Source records
** START **
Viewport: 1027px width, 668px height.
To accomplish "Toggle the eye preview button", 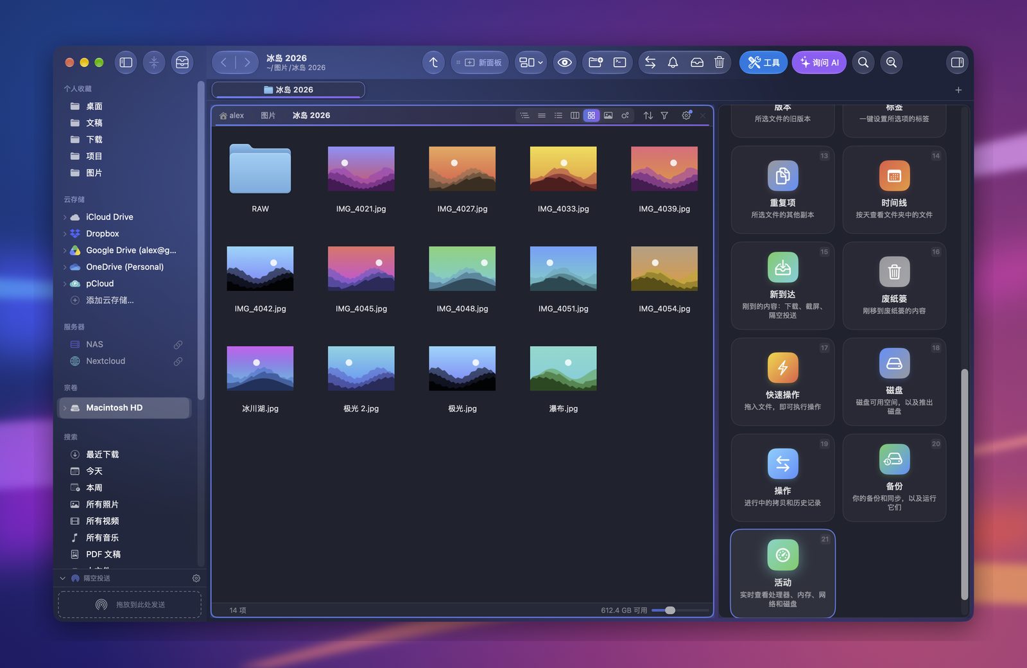I will tap(565, 62).
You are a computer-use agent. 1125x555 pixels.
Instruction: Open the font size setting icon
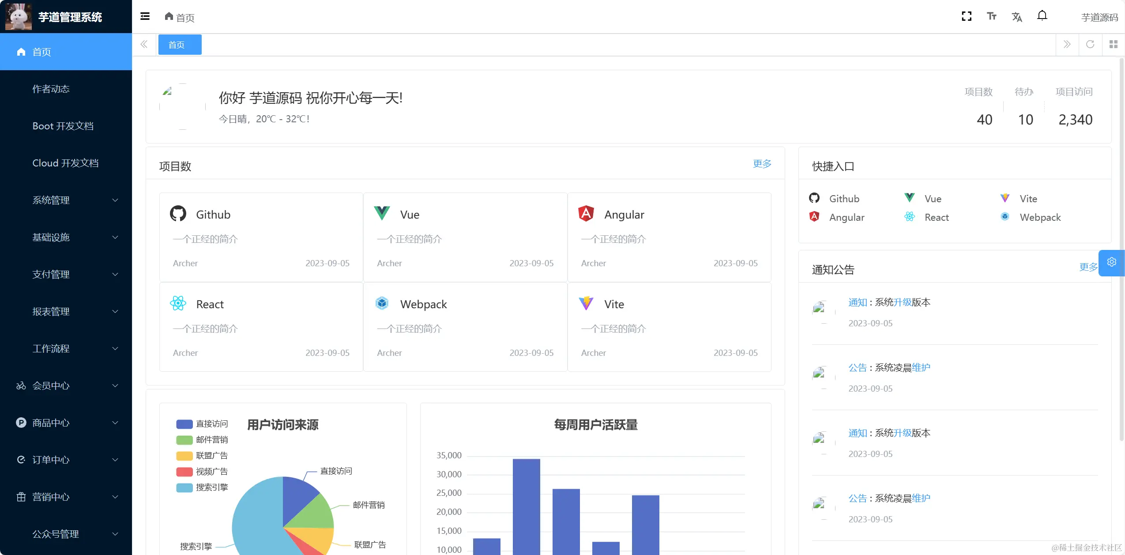(x=992, y=16)
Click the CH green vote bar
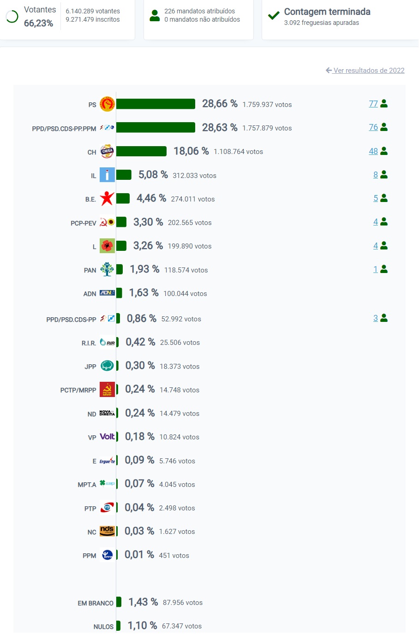This screenshot has height=634, width=419. [141, 151]
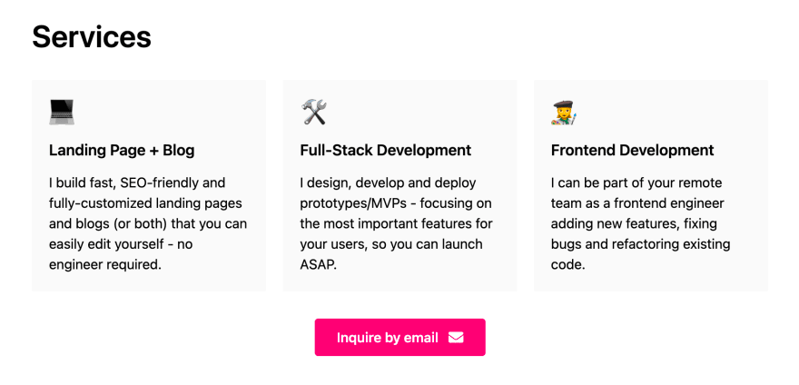The height and width of the screenshot is (385, 799).
Task: Click the hammer and wrench icon
Action: 313,112
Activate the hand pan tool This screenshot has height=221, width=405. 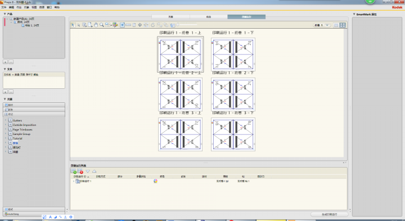96,25
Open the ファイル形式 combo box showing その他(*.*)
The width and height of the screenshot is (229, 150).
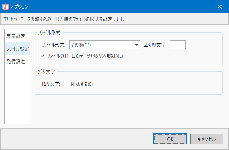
** END **
Please give the stretch of the material from the line containing "Open the ファイル形式 combo box showing その他(*.*)" through the end of the material as a numbered list, with blank lines and pictures left out.

## COMPLETED EXERCISE
1. Open the ファイル形式 combo box showing その他(*.*)
2. The width and height of the screenshot is (229, 150).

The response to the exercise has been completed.